En cas de toricité apicale importante (astigmatisme cornéen), la valeur de R peut être choisie comme la moyenne entre les rayons apicaux extrêmes (le plus petit et le plus grand) si l’on souhaite obtenir une valeur moyenne de la puissance apicale antérieure.


La valeur ainsi obtenue pour P est exprimée en dioptries et correspond véritablement au pouvoir optique de la région apicale de la face antérieure cornée.


La formule de vergence est obtenue à partir d’un calcul utilisant les lois de la réfraction (Snell) et quelques simplifications qui ne sont valables pour les points situés à proximité immédiate de l’axe optique.


En effet, ces simplifications ne sont plus valides pour prédire la valeur de la puissance optique de la face antérieure de la cornée pour les points localisés à distance de l’axe optique. Ceci est lié au fait que les rayons lumineux réfractés au niveau de la cornée non paracentrale et de la cornée périphérique ont un angle d’incidence plus élevé (cet angle est formé entre la direction du rayon incident et la direction normale — ou perpendiculaire — à la surface). En périphérie, cet angle est donc plus important, car la direction correspondant à la normale à la surface tend à être de plus en plus « verticale ». Ceci conduit à augmenter la valeur de l’angle de réfraction (Fig. 5.2). On ne peut alors utiliser la formule de vergence pour estimer le pouvoir optique de la cornée vis-à-vis d’un faisceau de rayons incidents parallèle à l’axe optique.
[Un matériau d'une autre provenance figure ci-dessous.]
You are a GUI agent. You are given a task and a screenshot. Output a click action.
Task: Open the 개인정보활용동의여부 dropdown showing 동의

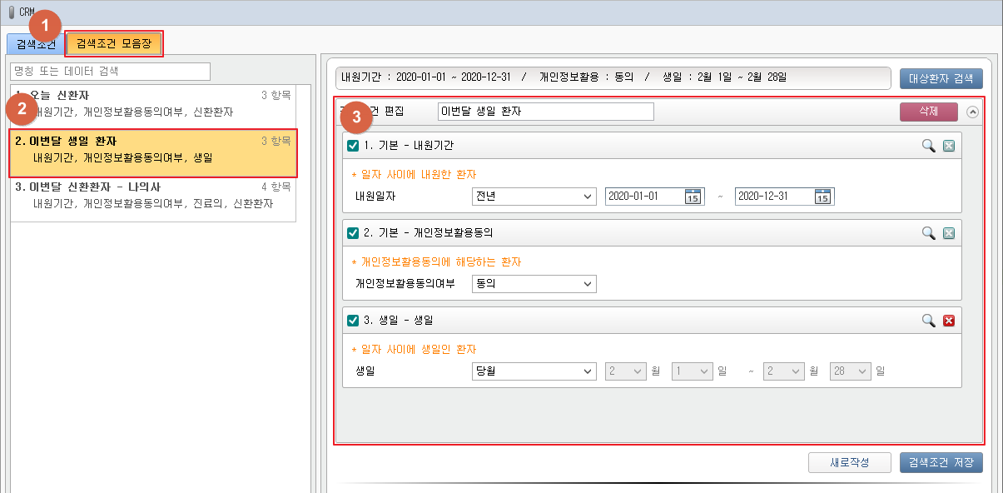tap(534, 284)

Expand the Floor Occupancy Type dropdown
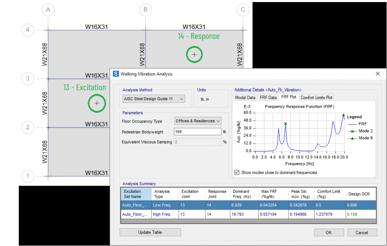tap(198, 121)
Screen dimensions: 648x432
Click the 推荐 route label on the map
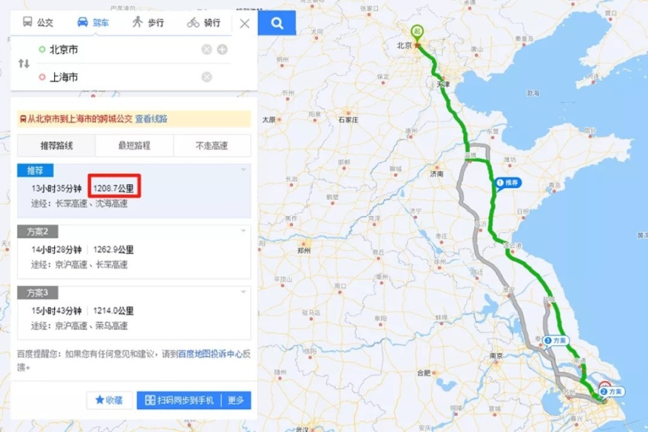pos(508,183)
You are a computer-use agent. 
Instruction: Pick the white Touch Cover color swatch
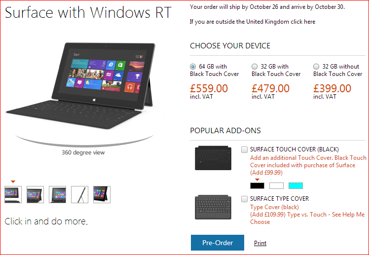(x=276, y=185)
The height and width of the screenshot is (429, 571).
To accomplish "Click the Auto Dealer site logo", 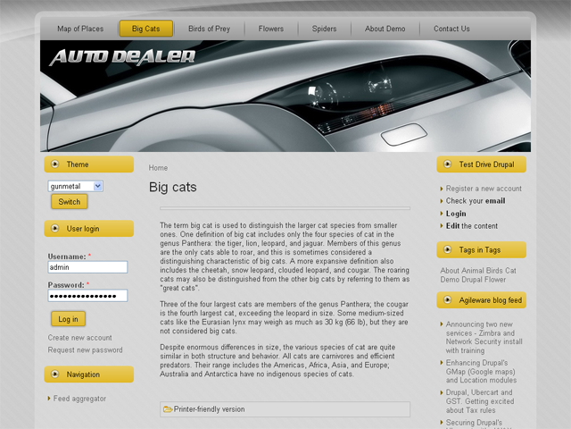I will (x=122, y=58).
L’utilisation de la formule de vergence pour des points situés « loin » de l’axe optique est pourtant effectuée pour la conversion en échelle dioptrique des cartes de topographie en courbure axiale et instantanée initialement exprimées en millimètres (rayon de courbure). On parle alors de puissance « kératométrique » [2] ; le terme « kératométrique » fait implicitement référence à l’utilisation d’un indice de réfraction volontairement minoré, comme nous le verrons plus loin. La formule de vergence simplifiée est appliquée sans distinction à tous les points de la surface cornéenne, et utilise les valeurs du rayon de courbure qui est mesuré en chacun de ces points (Fig. 5.3). Elle conduit à une sous-estimation de la puissance optique réelle pour les points situés à distance de l’axe optique (hors conditions paraxiales), et on ne doit pas utiliser de manière interchangeable ces « dioptries de courbure » en « dioptries de puissance optique » en dehors des conditions paraxiales. Les Fig. 5.4 et 5.5 illustrent cette différence fondamentale.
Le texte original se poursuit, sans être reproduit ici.